Shimon Ibn Lavi , un rabbino di Fez originario della Spagna , arriva in questo periodo. Mentre si reca in Palestina , passa per Tripoli e, vedendo il disagio spirituale dei suoi correligionari, decide di stabilirsi lì per impartire le sue conoscenze. Nel 1571 scrisse il Ketem Paz , uno dei più importanti commentari dello Zohar composti in Nord Africa . La comunità locale lo considera il fondatore delle sue tradizioni religiose.

Nel XVII °  secolo , la scissione sabbatiano si oppone la comunità, il che suggerisce che è stato in questo momento abbastanza grande e organizzato per fornire una risposta a questo problema. Due tradizioni di ebrei libici, le versioni locali di piccole Purim , vengono introdotti al XVIII °  secolo  : uno, il Purim Achrif celebra il fallimento del Bey di Tunisi è venuto in 1705 per assediare Tripoli, l'altro, il Purim Borghel , celebra la liberazione della città dal dominio del corsaro Ali Burghul nel 1795 .

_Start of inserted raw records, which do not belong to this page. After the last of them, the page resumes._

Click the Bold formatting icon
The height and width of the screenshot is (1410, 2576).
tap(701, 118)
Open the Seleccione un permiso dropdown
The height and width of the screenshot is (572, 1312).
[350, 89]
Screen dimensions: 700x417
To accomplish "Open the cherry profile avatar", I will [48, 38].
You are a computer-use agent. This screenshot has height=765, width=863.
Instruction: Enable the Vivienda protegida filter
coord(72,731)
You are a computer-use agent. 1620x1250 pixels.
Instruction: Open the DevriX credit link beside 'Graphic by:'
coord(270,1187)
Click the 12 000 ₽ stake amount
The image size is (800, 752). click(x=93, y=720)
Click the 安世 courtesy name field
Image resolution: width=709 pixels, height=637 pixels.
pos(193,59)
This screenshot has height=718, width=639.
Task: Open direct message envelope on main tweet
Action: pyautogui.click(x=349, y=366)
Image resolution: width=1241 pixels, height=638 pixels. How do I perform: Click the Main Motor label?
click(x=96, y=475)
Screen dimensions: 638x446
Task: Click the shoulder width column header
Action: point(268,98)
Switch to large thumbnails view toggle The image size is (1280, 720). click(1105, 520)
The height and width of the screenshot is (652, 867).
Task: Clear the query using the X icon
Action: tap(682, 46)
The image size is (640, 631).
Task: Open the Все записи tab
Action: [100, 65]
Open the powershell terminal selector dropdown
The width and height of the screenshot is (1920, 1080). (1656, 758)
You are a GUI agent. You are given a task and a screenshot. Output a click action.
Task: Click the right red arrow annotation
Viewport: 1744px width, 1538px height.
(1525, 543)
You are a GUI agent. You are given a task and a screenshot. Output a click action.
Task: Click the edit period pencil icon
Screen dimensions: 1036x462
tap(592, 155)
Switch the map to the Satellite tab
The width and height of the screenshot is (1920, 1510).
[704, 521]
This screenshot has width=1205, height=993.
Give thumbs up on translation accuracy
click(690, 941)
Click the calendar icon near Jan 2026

La regione fu sottomessa nel 1711 alla locale dinastia Karamanli , largamente autonoma dal potere ottomano. La popolazione tripolitana dell'epoca era stimata in 14.000 abitanti, di cui un quarto ebrei. Sotto il regno di Yousef Pasha, alla fine del XVIII °  secolo , Tripoli attira gli ebrei da Tripoli e da altri paesi del Maghreb, e gli ebrei d'Italia, che vogliono includere sfuggire al divieto di poligamia in vigore in Europa. Questi ebrei italiani, principalmente Granas di Livorno , svolgono un ruolo molto importante nel commercio mediterraneo, con alcune famiglie che monopolizzano il commercio con l'Europa attraverso Livorno. A Bengasi , gli ebrei nativi svolgevano un ruolo importante nel commercio, che avveniva principalmente con Creta , l' Egitto e il Levante . Gli ebrei partecipano anche al commercio transahariano che, attraverso l'oasi di Ghadames , conduce al porto di Tripoli; in particolare, commerciano piume di struzzo , che sono piuttosto popolari in Europa.

controllo diretto ottomano

Nel 1835 , in reazione all'insediamento dei francesi in Algeria e all'espansionismo di Mehemet Ali in Egitto, gli ottomani decidono di esercitare il controllo diretto sulla provincia libica e rimuovere il Karamanli dal potere. Ci vogliono altri vent'anni per mettere in riga le tribù dell'interno.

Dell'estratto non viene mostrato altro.